道の終わりのラパタイアでは、リオグランデで買ってきたFin Del Mundoの銘柄のワインを
一人しっぽりと飲もうと思っていたのだが、そうはいかなかった。

次々と観光バスでやってきたツーリストにもみくちゃにされ、たくさんの祝福をされた。
ひとつのグループが去ると、また次のグループがやってきてはその度に
写真を撮られたり、これまでの旅の説明をした。

思いがけない祝福に当惑しつつも、こうやってゴールを祝ってくれる人たちがいるのは
嬉しいものだなぁと思った。
特に台湾からやってきた年配のグループの人が僕に
You are my heroと言うと、周りのみんなもmy heroと連発するので、さすがに僕も恥ずかしかった。
ただ今日ぐらいは自分でも自分を褒めてあげたい。
ここまで諦めずに走ってよかった。

そうして小一時間ほどの写真撮影が終わると、やっと人も少なくなって落ち着いた。
なんだかワインを飲むタイミングを失ってしまって、どうしようかと片手にワインボトルを持ちながら
奥に出ている桟橋の方に歩き出した。

50mもない距離で桟橋の突き当りにぶつかり湾に面した海に出た。
特段、綺麗な海でもないのだけど、やっぱり僕らサイクリストにとってはここは特別な場所。
浅い波の立てる音を聞きながら、ようやく手に抱えたワインを飲んだ

程よく酔いがまわった所でウシュアイアの街に帰ることに。
自転車の置いてあるところまでもどると、さっき一緒に写真を撮った人たちが数人残っている。
“あ、あの人、街に戻るみたいよ”
自意識過剰ながら、そんな視線を感じつつ自転車にまたがる。
すぐ先の駐車場を抜けたあたりで馴染みのある違和感に気がついた。

これは…
パンクしてますやん。

どこでやったか分からないが後輪がパンクしていた。
なんでまたこんなところで。
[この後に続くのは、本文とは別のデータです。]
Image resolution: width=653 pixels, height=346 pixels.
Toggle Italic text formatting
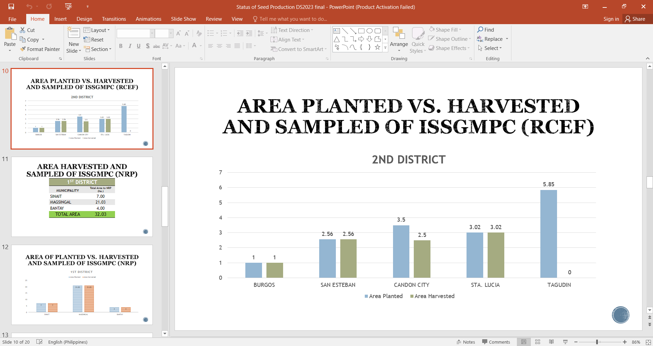tap(130, 46)
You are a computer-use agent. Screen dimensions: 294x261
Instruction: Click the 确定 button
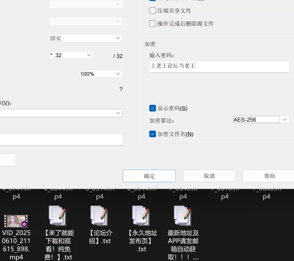click(149, 176)
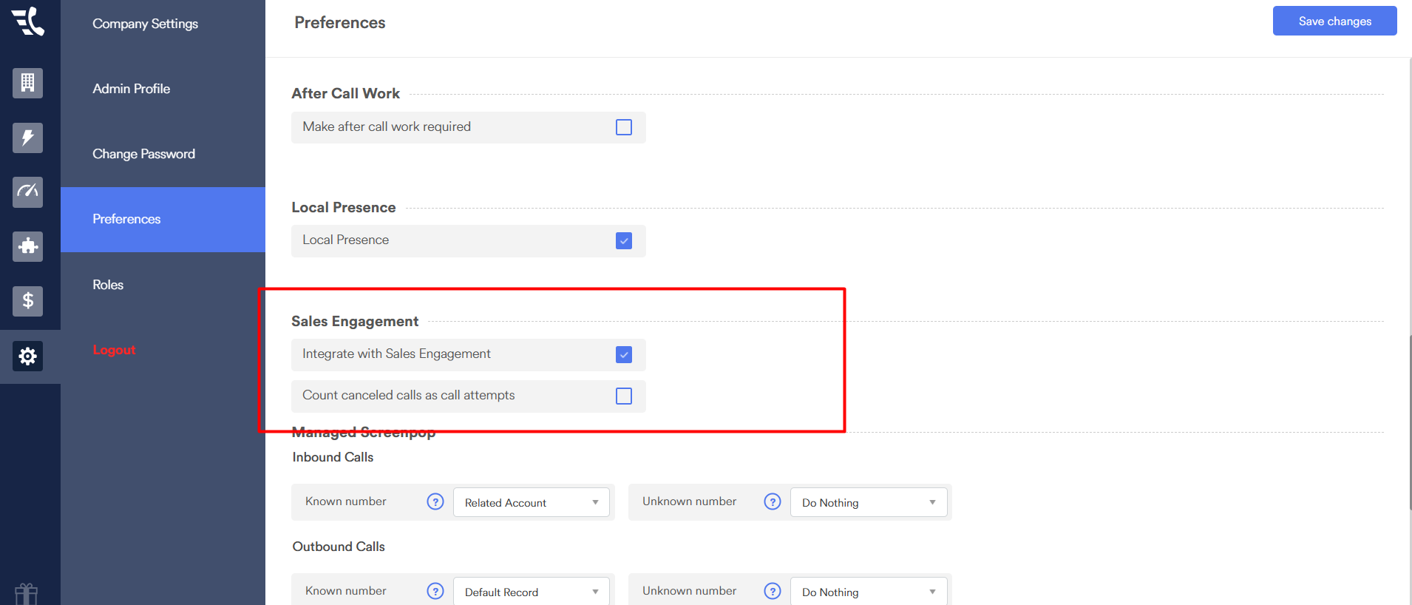Open the speedometer dashboard icon
Viewport: 1412px width, 605px height.
coord(27,192)
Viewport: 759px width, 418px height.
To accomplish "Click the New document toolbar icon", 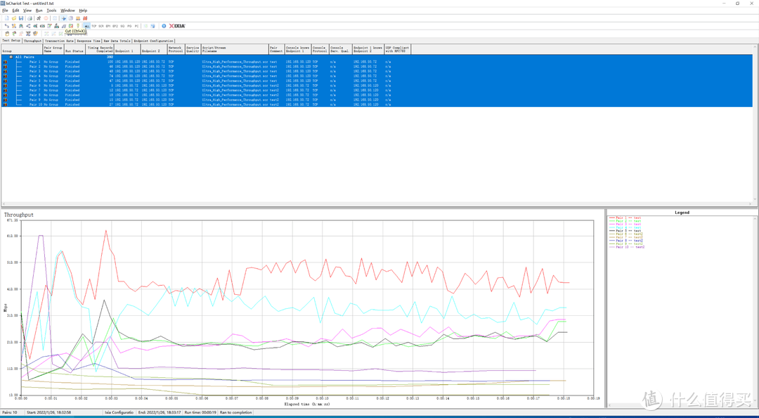I will tap(6, 18).
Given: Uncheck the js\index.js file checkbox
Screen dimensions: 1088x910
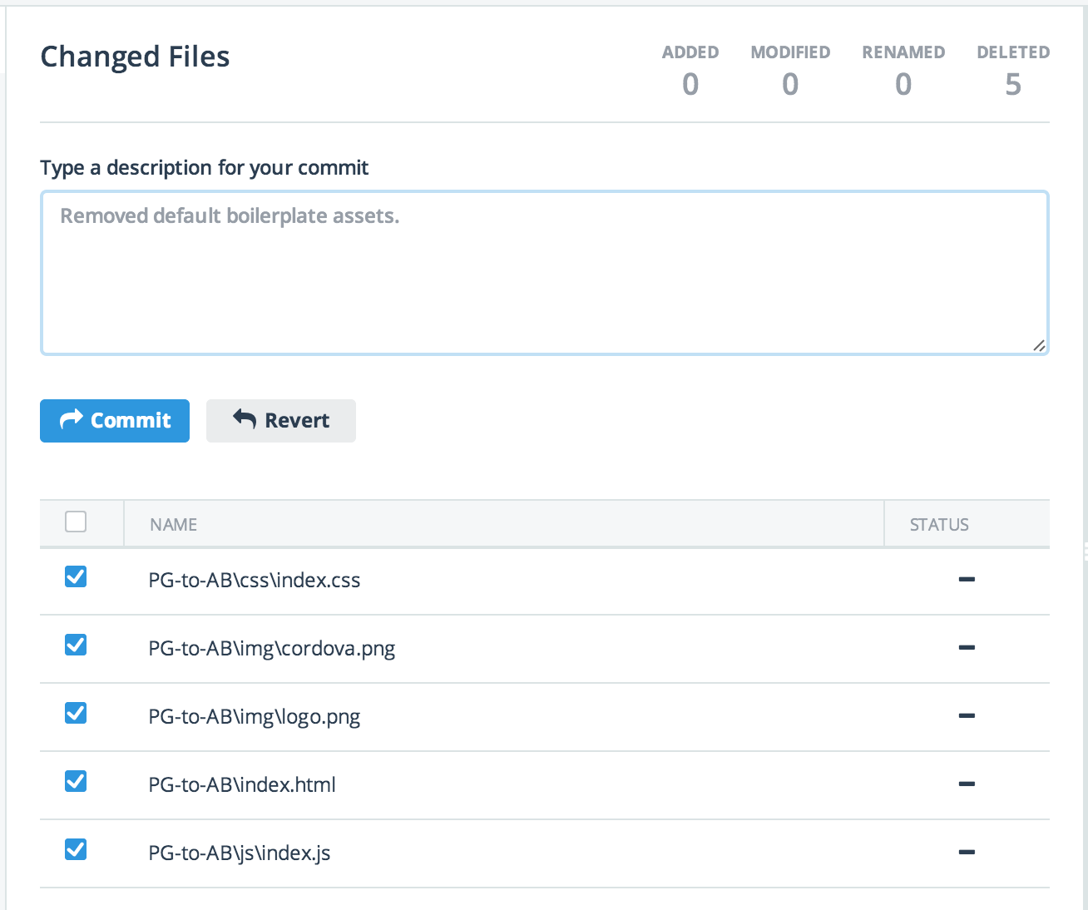Looking at the screenshot, I should coord(76,849).
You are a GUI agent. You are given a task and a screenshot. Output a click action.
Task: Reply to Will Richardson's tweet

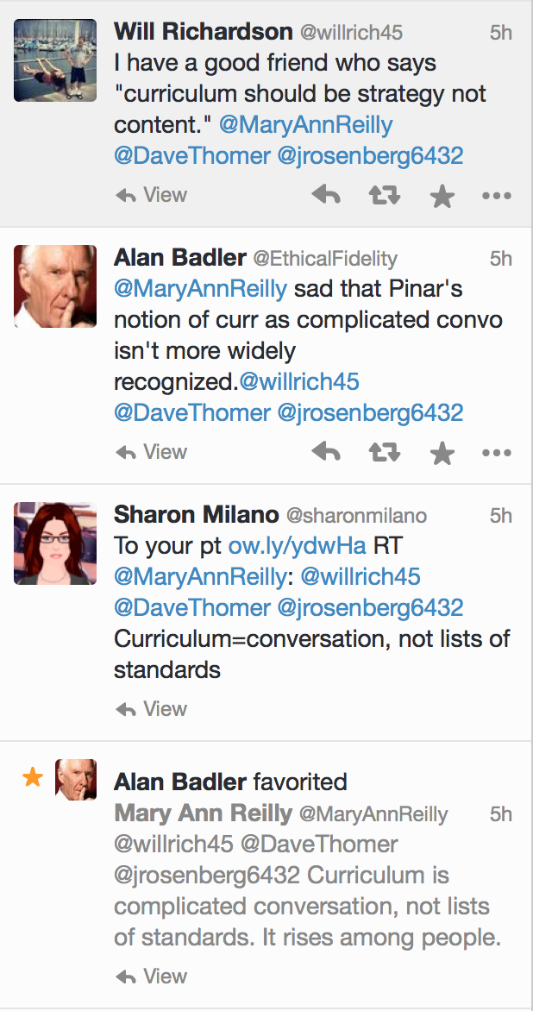(x=326, y=196)
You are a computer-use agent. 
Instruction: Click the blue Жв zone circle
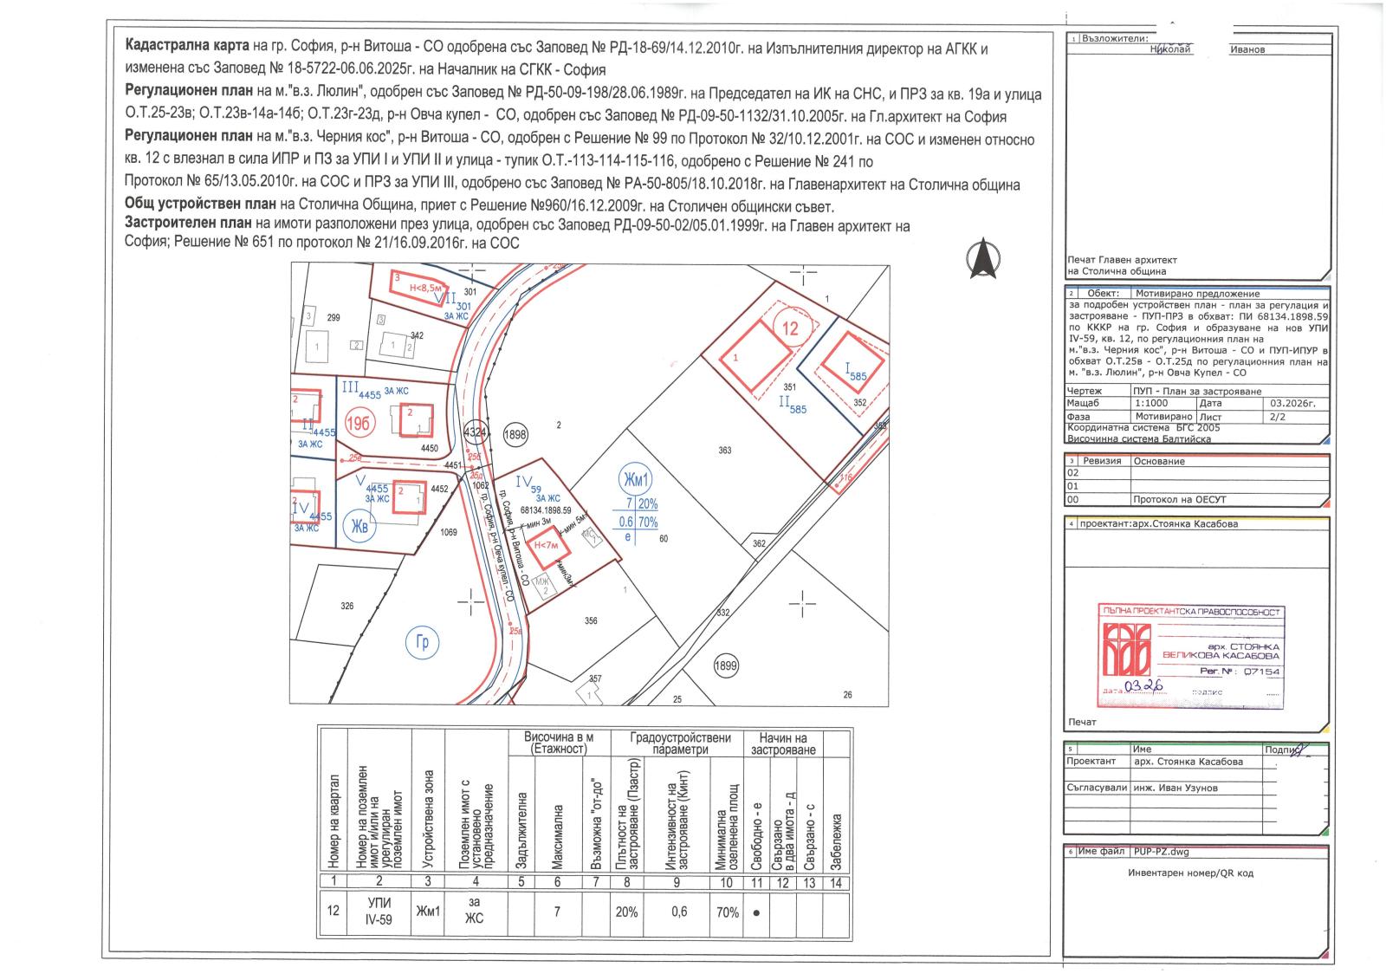tap(358, 526)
せっかくカッコよくゴールしたのに。
幸いにもスローパンクだったので即座にぺっちゃんこというわけではないけれど、
もうだいぶ空気が抜けている。

直そう。
そう思って自転車から降りると、駐車場の方から再び視線を感じる。

“ん、僕らのヒーローに何かあったみたいだぞ”
“私のヒーロー大丈夫かしら?”

自意識過剰である。

だがしかし、アイドルに恋愛はご法度のように、キティちゃんの体重がりんご3個分のように、
はたまた優雅に見える白鳥も水面では激しく足を動かしているように、
みんなのヒーローが、こんなところでパンク修理をしている姿は見せられない。
ヒーローはパンクなんてしないのだ。

自意識過剰である。

何事もなかったかのように、自転車にまたがって走り出した。
しばらく行って人気のないところに行ってタイヤをチェック。
やっぱり完全にパンクしている。

しかしラパタイアからウシュアイアの街まではほとんど一本道。
さっきの人たちがここを通るとの時間の問題だ。
修理している場合じゃない。

そんなわけで…

①空気を入れだましだまし走る。
10分もしないうちに地面とタイヤの感触がソフトになる。

②再び空気を入れる。
シュコシュコと空気を入れていると、後方からブォォンと車のエンジン音が。
やばい!車が来た!!

③慌てて自転車に乗る。
車が立ち去ったあと、再びポンプでタイヤに空気を送る。

④だんだんと空気が抜けてくるので①に戻る。
の繰り返し。

傍からみれば、何やってんの?直せばいいじゃん?と思うだろう。
だけど、すぐに誰か人が来てしまうから、直すに直せない。

自意識過剰である。

けれど、繰り返し言おうじゃないか。

ヒーローはパンクなんてしないのだ。